How Is Schizophrenia Diagnosed?

Tuesday, April 24, 2012 - 12:48

Contributing Author: Guy Slowik FRCS

There are no chemical tests for schizophrenia. Doctors make the diagnosis based on the symptoms and an interview with the individual.

A number of brain imaging techniques are becoming useful in determining if parts of the brain are damaged. These techniques include:

  • Magnetic resonance imaging (MRI), which uses magnets to produce cross-sectional images of the inner brain structure.
  • Single-photon emission computed tomography (SPECT), which uses a scanner that revolves around the person's head, with multiple detectors to reduce the imaging time.
  • Positron emission tomography (PET), which involves injecting the person with a safe radioactive substance, which travels through the blood vessels to the brain and is picked up by the PET device to create images on film.
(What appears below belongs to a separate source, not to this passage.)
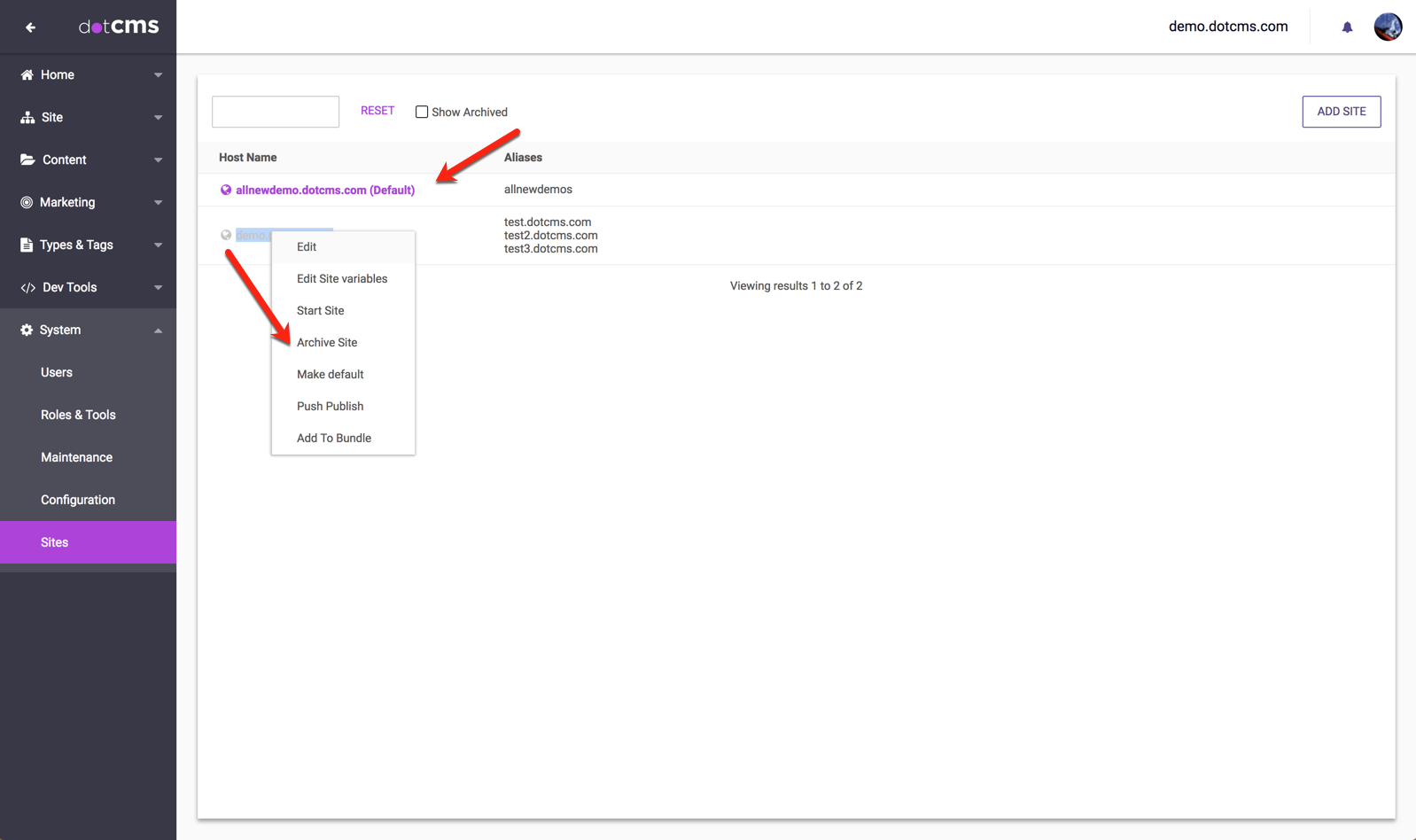
Task: Focus the site search input field
Action: coord(276,112)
For more information about MRI, go to MRI.

Conditions That May Produce Some Symptoms Similar To Schizophrenia

Certain conditions may produce symptoms that can be mistaken for schizophrenia, and they must be ruled out before a diagnosis of schizophrenia can be made. They include:

  • Drug abuse. The use of certain hallucinogenic drugs such as LSD or mescaline may cause an individual to see or hear things that are not there.
  • Epilepsy. This disorder causes disturbances in the electrical signaling in the brain and can trigger a seizure, which may be marked by involuntary movement or seeing or hearing things that are not there.
  • Brain tumor. A growth in any area of the brain may cause changes in behavior.
  • Encephalitis. Inflammation of the brain
  • Thyroid disorders. An overactive thyroid may cause too much of the thyroid hormone to be released into the bloodstream. When this happens, a person may seem delirious or apprehensive.
  • Hypoglycemia. If the level of sugar in the blood is low, a person may become lethargic and confused.
  • Wilson's disease. This is a rare hereditary disease characterized by the accumulation of copper in the red blood cells, which affects the brain and can cause dementia.
  • Alzheimer's disease

In addition, many medications have side effects that can mimic some of the symptoms of schizophrenia by causing delusions and severe confusion, particularly in the elderly. And other psychiatric conditions have symptoms similar to schizophrenia.

There are also a number of disorders that are not quite like schizophrenia, but there are some similarities. It is thought that they may be variations of other psychiatric disorders and are classified as 'schizoaffective disorders'.